**Stored data entries**
---*---
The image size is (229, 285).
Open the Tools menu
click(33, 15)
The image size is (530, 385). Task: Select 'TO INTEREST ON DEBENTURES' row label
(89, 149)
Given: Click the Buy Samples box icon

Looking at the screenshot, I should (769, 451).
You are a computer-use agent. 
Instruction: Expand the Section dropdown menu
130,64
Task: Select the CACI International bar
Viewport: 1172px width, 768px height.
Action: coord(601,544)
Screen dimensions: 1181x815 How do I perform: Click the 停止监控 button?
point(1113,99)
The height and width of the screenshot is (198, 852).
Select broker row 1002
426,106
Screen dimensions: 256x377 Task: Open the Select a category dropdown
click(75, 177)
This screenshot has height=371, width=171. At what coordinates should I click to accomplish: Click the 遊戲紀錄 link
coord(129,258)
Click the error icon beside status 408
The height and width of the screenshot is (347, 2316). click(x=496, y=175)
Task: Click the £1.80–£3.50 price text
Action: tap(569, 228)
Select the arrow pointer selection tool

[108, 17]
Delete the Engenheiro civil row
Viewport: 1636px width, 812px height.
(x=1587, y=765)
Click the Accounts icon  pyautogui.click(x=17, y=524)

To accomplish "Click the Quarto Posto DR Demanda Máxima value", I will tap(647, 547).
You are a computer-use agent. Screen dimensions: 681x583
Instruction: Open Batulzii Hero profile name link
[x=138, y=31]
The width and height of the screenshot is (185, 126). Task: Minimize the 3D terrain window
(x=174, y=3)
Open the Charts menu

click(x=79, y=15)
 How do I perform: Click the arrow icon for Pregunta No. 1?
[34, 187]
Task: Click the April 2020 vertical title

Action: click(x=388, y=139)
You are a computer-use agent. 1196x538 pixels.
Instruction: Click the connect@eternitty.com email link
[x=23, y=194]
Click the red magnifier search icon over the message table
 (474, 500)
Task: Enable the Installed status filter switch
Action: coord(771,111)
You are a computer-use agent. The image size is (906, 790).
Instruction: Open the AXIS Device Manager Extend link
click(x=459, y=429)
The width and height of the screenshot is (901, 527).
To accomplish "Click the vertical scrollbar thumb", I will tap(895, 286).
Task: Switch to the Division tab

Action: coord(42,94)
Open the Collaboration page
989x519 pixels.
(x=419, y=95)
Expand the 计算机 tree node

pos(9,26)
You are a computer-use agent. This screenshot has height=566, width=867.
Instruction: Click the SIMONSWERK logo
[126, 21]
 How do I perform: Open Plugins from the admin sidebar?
---*---
**TASK DIRECTIONS**
Return only the number of lines in the entries above that contain the word "will".

**SOLUTION TO THE EXERCISE**
2